**Exercise instructions**
From the data below, please reproduce exactly everything from the line that contains "This screenshot has width=1505, height=812." down to the line that contains "Given: Step backward one frame", with both ends included.

**Data extracts**
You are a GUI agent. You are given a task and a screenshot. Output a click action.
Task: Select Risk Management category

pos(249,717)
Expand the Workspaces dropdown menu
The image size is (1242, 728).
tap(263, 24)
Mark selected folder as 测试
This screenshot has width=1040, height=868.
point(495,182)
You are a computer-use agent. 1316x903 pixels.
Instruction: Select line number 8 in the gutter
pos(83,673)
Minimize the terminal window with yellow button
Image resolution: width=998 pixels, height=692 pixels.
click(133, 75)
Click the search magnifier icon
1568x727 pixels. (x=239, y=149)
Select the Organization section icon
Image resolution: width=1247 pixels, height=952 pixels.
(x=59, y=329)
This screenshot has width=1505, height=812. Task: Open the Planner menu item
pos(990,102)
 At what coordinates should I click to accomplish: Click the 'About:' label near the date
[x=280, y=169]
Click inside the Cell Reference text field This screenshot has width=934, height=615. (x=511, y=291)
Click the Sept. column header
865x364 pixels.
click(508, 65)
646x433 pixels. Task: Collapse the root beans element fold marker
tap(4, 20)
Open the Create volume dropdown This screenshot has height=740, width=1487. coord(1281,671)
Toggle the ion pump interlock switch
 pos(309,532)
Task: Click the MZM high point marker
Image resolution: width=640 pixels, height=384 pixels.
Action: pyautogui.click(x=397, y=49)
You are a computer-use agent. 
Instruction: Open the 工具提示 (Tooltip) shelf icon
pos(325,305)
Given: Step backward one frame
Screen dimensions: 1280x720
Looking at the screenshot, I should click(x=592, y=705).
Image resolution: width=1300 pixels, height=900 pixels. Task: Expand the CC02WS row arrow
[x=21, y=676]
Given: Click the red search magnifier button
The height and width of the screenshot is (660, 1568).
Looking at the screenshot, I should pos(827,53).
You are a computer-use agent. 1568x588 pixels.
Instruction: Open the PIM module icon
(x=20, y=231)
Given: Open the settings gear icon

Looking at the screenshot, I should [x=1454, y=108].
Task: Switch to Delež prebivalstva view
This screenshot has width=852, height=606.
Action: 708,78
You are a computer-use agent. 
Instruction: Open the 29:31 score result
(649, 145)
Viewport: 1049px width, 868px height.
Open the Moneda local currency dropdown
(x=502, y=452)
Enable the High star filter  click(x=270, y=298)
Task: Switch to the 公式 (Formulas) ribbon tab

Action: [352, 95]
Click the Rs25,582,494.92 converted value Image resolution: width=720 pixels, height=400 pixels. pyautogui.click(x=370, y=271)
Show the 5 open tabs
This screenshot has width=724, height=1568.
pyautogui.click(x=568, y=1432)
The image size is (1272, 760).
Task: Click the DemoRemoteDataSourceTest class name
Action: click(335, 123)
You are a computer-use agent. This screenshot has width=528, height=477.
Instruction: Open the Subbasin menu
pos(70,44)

**Problem solution**
This screenshot has width=1505, height=812. Task: Open the Planner menu item
pos(990,102)
 At what coordinates should I click to accomplish: Click the 'About:' label near the date
[x=280, y=169]
Click inside the Cell Reference text field This screenshot has width=934, height=615. (x=511, y=291)
Click the Sept. column header
865x364 pixels.
click(508, 65)
646x433 pixels. Task: Collapse the root beans element fold marker
tap(4, 20)
Open the Create volume dropdown This screenshot has height=740, width=1487. coord(1281,671)
Toggle the ion pump interlock switch
 pos(309,532)
Task: Click the MZM high point marker
Image resolution: width=640 pixels, height=384 pixels.
Action: pyautogui.click(x=397, y=49)
You are a computer-use agent. 
Instruction: Open the 工具提示 (Tooltip) shelf icon
pos(325,305)
Given: Step backward one frame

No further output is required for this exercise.